Le rapport évoque des dangers liés à la double allégeance, vieille lune?

Il y a une obsession autour des conséquences en cas de guerre. Cela revient réguièrement, en dépit de l'absence de précédents historiques validant ces craintes. On peut vraiment parler d'une paranoia, qui a eu de terribles conséquences avec l'internement des Juifs allemands avant 1940, alors même que les fameuses "5e colonne" n'ont tout bonnement jamais existé. Pas plus les Italiens vivant en France avant la seconde guerre mondiale que les très nombreux Allemands y résidant avant 1914 n'ont pris les armes contre la France. Les Nippo-américains ont fait l'objet d'internements en 1941 et cela reste une tâche sur la démocratie américaine. On n'a jamais vu d'anciens ressortissants se diriger massivement vers leur pays d'origine lors d'un conflit. Et dans le contexte actuel, ces craintes paraissent totalement surréalistes. Elles masquent une autre problématique, beaucoup plus perverse, sur l'allégeance des Musulmans vivant en France. Et là, il s'agit moins de double nationalité que de loyauté envers une idéologie ou une religion, sur un mode assez similaire à celui utilisé à l'égard des communistes dans l'entre-deux guerres et pendant la guerre froide. Or nos données montrent que les Musulmans de France se sentent aussi Français que tout le monde. Par contre, nous observons qu'lls subissent plus de discrimination et sont moins souvent vus comme Français.

A ce propos, la Commission nationale consultative des droits de l'homme signale, dans son rapport 2010, une montée de la xénophobie, cela ne risque-t-il pas de faire diminuer le sentiment national français chez les binationaux?
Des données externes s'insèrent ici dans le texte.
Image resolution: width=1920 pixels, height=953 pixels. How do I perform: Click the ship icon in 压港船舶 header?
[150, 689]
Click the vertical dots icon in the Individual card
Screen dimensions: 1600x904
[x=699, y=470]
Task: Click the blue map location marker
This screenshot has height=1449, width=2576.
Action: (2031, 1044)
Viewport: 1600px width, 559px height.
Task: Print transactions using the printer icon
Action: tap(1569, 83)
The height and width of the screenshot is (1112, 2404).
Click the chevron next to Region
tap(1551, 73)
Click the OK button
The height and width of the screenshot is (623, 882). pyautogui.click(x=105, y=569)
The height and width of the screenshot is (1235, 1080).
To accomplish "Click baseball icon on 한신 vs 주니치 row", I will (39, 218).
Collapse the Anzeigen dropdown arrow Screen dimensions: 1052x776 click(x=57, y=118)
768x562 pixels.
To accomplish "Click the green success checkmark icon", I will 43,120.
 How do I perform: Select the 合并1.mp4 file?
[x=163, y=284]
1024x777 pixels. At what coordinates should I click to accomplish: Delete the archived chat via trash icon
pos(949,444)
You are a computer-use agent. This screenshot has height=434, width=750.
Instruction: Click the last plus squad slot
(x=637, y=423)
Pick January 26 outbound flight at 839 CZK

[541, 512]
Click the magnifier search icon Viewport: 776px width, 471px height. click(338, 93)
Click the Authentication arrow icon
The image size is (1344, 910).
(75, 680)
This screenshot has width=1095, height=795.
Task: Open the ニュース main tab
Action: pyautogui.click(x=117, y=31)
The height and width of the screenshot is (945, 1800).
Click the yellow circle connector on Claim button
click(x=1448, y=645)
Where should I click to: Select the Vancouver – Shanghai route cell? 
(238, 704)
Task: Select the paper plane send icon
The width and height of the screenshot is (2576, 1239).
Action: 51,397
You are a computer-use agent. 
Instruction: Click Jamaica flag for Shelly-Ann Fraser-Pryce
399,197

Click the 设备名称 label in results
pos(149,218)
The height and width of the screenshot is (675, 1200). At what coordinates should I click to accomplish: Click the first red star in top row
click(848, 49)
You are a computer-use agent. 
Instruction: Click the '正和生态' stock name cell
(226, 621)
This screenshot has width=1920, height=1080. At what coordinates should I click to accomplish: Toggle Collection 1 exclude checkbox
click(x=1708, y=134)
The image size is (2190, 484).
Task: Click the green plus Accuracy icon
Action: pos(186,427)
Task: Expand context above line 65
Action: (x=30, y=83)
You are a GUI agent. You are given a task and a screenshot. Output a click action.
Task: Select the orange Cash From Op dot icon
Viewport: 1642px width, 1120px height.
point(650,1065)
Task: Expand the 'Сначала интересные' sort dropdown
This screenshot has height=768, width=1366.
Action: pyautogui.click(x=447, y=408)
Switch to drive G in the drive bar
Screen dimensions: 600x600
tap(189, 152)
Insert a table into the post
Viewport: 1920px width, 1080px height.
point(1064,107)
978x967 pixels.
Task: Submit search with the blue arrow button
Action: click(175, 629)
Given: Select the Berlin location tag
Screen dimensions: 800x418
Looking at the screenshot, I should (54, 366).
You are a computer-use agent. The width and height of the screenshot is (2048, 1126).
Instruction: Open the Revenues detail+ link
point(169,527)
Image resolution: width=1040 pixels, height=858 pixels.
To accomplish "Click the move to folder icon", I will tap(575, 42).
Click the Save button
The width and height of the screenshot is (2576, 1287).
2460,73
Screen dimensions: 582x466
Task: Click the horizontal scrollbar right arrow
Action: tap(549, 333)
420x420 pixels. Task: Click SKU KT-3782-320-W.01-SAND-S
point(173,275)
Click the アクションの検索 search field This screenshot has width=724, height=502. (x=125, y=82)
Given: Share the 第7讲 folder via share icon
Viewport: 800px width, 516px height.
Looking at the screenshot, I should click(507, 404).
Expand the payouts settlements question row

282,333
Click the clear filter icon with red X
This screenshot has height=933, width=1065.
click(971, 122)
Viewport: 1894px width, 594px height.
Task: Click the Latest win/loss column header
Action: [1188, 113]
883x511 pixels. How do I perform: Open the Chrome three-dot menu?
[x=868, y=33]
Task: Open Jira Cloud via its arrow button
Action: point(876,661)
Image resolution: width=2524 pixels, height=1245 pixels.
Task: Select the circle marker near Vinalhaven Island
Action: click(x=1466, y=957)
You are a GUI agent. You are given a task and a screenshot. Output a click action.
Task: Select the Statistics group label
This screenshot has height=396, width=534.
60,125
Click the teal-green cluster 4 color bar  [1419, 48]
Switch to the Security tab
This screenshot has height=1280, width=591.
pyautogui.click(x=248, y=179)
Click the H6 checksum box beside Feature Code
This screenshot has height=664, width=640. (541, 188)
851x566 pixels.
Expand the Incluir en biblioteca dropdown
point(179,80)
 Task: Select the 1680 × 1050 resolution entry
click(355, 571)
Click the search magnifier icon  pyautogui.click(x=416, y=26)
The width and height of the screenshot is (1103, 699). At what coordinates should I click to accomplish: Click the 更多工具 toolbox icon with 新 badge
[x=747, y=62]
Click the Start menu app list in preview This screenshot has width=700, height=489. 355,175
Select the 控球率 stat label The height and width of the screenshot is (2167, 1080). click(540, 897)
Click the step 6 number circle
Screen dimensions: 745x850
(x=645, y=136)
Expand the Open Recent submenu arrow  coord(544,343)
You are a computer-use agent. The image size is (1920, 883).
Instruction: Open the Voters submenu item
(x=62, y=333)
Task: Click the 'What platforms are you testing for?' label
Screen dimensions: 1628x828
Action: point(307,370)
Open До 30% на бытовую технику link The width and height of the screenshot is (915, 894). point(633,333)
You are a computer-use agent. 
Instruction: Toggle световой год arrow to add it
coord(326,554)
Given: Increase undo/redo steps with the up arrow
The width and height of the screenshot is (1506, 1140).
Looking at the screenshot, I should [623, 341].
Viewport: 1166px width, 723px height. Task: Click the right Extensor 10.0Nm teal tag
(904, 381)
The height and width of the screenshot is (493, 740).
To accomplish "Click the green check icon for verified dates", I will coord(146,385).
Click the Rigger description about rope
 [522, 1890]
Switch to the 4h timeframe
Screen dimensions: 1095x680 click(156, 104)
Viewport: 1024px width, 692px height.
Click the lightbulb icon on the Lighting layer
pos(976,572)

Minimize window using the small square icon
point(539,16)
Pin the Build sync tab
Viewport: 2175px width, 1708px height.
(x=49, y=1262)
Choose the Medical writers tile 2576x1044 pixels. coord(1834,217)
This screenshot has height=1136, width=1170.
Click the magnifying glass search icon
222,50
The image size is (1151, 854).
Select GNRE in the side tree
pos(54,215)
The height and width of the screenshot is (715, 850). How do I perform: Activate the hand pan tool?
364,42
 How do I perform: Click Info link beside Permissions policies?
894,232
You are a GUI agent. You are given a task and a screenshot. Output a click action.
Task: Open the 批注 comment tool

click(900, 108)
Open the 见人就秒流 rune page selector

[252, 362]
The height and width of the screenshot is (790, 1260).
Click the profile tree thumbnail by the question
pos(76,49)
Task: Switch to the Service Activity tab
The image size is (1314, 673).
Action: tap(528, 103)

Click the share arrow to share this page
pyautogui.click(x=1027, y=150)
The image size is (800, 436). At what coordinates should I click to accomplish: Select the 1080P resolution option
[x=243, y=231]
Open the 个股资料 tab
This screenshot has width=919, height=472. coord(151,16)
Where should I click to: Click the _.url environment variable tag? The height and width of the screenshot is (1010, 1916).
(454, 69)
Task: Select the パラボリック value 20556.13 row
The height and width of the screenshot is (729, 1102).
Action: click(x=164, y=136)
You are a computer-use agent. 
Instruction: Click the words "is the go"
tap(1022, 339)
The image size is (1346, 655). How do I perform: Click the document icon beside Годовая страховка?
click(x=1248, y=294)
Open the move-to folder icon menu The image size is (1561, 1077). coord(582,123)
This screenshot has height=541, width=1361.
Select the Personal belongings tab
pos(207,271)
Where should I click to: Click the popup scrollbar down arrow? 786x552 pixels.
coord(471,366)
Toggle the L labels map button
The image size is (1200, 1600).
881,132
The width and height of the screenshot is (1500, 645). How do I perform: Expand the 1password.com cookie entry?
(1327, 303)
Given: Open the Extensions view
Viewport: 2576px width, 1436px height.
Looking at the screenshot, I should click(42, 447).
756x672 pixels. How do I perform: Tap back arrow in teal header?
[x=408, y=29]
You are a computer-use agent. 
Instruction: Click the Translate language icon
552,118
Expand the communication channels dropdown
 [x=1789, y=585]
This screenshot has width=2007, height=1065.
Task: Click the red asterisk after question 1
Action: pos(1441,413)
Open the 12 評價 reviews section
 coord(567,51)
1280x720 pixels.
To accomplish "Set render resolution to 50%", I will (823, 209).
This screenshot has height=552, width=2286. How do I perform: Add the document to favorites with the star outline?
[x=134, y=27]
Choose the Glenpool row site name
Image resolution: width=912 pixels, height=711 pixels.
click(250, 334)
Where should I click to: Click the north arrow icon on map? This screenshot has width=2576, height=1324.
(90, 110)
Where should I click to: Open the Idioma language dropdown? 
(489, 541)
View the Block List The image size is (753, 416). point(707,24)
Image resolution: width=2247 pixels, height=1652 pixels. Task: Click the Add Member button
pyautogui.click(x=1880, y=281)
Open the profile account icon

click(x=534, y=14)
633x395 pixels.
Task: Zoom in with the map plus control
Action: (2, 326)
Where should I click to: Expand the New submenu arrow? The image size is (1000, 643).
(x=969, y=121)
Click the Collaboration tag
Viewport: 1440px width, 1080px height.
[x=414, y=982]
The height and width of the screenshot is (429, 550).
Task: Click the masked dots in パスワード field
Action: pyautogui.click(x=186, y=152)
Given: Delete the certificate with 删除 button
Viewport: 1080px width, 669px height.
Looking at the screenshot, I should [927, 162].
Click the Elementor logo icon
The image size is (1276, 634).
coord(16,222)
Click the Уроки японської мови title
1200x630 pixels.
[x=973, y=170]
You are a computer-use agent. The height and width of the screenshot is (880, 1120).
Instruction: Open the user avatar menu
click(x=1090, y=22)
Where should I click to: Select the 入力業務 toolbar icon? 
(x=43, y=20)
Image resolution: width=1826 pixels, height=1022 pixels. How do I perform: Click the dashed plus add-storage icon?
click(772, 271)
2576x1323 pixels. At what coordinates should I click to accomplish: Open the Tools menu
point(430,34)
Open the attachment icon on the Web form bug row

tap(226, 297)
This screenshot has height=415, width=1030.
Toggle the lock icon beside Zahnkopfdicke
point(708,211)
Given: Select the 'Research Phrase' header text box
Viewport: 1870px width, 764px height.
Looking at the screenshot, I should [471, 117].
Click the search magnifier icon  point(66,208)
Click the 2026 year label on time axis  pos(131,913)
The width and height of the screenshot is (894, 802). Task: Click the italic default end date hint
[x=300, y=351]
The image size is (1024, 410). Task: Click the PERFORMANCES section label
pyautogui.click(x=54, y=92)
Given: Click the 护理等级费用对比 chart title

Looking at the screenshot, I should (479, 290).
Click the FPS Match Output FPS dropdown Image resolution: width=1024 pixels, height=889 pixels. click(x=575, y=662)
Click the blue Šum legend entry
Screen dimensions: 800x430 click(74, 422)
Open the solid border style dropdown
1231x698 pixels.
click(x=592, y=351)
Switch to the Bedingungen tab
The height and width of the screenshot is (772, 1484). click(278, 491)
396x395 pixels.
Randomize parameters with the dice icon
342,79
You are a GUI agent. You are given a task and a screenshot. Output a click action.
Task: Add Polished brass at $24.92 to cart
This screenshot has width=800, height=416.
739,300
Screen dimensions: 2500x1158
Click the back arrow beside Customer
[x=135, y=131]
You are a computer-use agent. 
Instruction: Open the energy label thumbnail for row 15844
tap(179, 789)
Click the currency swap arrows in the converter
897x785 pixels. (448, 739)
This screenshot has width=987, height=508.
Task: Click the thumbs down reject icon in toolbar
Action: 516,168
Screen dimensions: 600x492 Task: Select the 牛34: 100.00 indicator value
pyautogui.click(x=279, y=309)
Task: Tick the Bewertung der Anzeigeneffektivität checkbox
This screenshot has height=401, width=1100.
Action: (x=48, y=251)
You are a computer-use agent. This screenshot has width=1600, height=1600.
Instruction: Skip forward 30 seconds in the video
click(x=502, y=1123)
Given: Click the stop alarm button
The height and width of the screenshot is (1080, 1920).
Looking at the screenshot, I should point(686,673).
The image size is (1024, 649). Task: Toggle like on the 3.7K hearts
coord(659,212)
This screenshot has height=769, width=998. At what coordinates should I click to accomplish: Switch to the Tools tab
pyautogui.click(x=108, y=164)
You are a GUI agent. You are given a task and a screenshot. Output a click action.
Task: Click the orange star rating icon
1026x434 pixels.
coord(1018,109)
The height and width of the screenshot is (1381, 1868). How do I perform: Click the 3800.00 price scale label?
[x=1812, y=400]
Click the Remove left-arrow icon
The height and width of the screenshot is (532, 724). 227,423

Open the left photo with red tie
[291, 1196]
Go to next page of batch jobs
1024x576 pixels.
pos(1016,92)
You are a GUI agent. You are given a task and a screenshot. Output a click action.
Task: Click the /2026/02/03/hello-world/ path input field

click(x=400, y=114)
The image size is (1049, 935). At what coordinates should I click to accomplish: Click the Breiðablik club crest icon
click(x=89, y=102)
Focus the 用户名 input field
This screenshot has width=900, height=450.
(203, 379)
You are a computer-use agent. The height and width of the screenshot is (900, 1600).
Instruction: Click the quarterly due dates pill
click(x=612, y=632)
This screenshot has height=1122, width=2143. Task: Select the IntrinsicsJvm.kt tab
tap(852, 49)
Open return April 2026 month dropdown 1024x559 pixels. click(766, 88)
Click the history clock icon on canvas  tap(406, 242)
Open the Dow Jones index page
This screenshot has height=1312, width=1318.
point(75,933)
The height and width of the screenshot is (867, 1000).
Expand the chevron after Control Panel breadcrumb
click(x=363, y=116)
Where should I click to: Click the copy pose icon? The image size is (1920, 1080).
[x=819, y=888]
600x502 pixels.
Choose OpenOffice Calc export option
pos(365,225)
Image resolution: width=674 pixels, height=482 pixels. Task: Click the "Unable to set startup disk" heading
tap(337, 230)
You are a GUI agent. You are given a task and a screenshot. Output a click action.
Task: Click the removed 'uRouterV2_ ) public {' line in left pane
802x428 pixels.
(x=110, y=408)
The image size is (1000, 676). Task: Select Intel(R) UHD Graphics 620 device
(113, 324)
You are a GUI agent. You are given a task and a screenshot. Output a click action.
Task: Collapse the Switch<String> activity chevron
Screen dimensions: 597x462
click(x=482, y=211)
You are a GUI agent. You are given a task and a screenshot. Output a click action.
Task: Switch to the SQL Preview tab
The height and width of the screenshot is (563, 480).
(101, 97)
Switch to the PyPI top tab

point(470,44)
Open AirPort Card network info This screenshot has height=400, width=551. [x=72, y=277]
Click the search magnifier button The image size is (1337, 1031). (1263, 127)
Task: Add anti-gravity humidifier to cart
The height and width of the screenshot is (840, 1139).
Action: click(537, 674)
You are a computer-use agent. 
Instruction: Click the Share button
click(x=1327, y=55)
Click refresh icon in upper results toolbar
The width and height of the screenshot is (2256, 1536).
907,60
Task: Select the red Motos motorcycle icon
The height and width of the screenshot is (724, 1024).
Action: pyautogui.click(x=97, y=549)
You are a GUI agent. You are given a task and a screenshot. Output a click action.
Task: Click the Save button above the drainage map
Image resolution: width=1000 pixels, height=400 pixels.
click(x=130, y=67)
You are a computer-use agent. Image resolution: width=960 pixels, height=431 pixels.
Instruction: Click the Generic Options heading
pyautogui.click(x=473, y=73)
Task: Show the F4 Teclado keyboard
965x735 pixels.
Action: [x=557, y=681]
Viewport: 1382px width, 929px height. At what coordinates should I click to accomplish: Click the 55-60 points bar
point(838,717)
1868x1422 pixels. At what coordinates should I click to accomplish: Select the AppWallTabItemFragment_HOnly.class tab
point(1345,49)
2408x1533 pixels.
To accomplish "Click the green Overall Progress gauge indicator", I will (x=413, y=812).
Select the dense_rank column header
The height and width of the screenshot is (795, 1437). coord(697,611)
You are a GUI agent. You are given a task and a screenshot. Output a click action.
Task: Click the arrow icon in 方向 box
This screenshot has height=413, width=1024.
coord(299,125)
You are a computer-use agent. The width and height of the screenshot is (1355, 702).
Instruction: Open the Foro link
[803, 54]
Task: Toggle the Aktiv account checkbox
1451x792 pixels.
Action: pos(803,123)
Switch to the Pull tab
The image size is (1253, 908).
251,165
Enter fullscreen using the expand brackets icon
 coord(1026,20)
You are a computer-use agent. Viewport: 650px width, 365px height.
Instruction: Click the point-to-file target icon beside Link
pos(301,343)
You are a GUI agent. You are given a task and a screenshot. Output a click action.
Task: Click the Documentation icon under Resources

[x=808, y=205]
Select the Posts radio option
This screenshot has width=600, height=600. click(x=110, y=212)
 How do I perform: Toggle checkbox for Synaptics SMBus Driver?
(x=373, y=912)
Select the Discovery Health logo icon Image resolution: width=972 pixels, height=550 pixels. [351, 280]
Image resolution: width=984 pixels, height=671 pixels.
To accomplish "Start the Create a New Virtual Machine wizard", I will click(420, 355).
C'est là l'autre enseignement principal de notre enquête : ce sont les phénomènes de rejet qui pèsent sur le sentiment national. Les Français d'origine maghrébine, africaine et asiatique, ainsi que les originaires de l'Outre-Mer, sont plus souvent renvoyés à leurs origines et considèrent qu'ils ne sont pas vus comme des Français. Ce n'est pas le cas pour les Français d'origine européenne, alors même qu'ils peuvent garder des liens importants avec leur pays d'origine ou celui de leurs parents. Ce n'est pas le sentiment national qui diminue parmi les minorités visibles, c'est la société qui a du mal à se représenter l'identité nationale en différentes couleurs. Il faudrait actualiser nos représentations, mais le rapport ne va malheureusement pas dans la direction d'une plus grande ouverture à la diversité.